Geology has discovered in the caves of the quaternary period, human remains which are much lower in the scale of evolution and much nearer the anthropoid apes than the lowest races still living. Their brain, as shown by the cranial cavity, was still smaller. Lastly, Dubois has discovered in Java the cranium of Pithecanthropus erectus which is intermediate between that of the orang-utan and man. If more such remains are discovered the chain of transition between the apes and man will be almost complete.
Hybridity. Consanguinity.—Before concluding this chapter we must study the question of hybrids. It is important to know to what point fecundity and descent are influenced by the degree of relationship between the two procreators. Conjugation probably arises from the general necessity of organisms to reënforce their race by variety. Consanguinity perpetuated is harmful to the species, in the same way as parthenogenesis, or indefinite reproduction by fission or budding. It produces enfeeblement and degeneration of the race, and leads to extinction by causing sterility.

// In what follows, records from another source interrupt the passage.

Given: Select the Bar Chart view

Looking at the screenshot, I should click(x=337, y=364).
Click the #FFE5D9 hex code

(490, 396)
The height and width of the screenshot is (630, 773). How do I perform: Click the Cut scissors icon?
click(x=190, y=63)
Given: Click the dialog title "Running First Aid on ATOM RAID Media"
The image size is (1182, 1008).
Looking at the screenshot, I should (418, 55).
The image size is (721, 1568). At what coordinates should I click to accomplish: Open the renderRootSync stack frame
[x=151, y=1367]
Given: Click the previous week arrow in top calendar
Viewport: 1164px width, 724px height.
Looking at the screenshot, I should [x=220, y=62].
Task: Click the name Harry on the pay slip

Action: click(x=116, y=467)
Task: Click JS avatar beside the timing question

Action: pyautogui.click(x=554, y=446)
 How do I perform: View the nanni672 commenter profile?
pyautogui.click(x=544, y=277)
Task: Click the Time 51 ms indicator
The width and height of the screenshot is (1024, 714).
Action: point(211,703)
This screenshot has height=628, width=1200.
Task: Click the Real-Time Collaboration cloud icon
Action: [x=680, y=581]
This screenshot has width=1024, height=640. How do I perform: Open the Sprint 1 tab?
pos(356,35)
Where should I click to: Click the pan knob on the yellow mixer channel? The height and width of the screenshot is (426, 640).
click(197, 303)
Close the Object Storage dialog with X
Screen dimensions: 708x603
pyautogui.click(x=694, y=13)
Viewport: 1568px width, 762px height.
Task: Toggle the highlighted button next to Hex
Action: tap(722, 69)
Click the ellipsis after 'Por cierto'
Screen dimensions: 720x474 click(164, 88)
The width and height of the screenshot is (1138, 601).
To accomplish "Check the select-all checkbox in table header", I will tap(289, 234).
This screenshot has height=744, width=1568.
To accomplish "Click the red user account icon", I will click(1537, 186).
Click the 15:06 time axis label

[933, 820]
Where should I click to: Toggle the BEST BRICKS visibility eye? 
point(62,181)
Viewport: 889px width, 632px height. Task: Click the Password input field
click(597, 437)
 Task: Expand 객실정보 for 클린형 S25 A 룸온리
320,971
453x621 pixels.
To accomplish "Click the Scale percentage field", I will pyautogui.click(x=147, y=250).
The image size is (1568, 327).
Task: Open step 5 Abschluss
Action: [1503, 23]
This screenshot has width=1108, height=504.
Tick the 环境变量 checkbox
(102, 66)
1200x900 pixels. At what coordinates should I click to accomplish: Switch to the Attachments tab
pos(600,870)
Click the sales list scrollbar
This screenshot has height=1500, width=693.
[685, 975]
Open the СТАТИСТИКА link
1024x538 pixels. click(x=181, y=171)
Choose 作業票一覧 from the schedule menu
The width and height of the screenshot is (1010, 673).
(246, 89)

By consanguinity is meant continued sexual union between near relatives. It is easy to understand that the conjugation of two germs derived from brothers and sisters or from a father and his daughter approaches parthenogenesis from the point of view of the mixing of hereditary energies. We shall see later on that nearly all peoples have a certain repugnance to consanguineous marriages. Among animals, natural selection eliminates too consanguineous products.
On the other hand, sexual union between different species, however little removed, gives no products. Near species may produce hybrids between themselves, but these hybrids are as a rule sterile or nearly so, and are incapable of perpetuating their type, which reverts rapidly to one of the primitive species.
It has been recently demonstrated that the incapacity of two species of animals to produce hybrids is intimately connected with the reciprocal toxicity of their blood. When the blood of one species is injected into the veins of another the production of hybrids is possible between them, at least as far as has been observed. It is curious to note that the blood of the anthropoid apes is not toxic for man, although these animals are very different from us, and hybrids have not yet been produced. This fact helps us to understand how it is that the differences which exist between the different human races do not prevent the production of hybrids between any two of them. In spite of this we may state, without risk of error, that the most dissimilar human races give a bad quality of hybrids, which have little chance of forming a viable mongrel race. We have not sufficient information on this point concerning the lowest human races, such as the pigmies and Weddas. On the other hand, mulattoes (hybrids between negroes and whites) constitute a race of very bad quality and hardly viable, while the hybrids between Indians and whites are much more resistant and of relatively better quality.
In this question, the middle course appears without any doubt the true one. Unions between near races and varieties, or at least between individuals of the same race or variety whose relationship is old, are certainly the best. We readily grant that the homogeneity of a race has the advantage of fixing its peculiarities in a more durable and characteristic fashion; but many inconveniences counterbalance this advantage. If we one day, by wise selection and by eliminating all sources of blastophthoria obtain a superior quality of human germs, it is possible that in the remote future, consanguinity, provided it is not exaggerated may lose its dangers.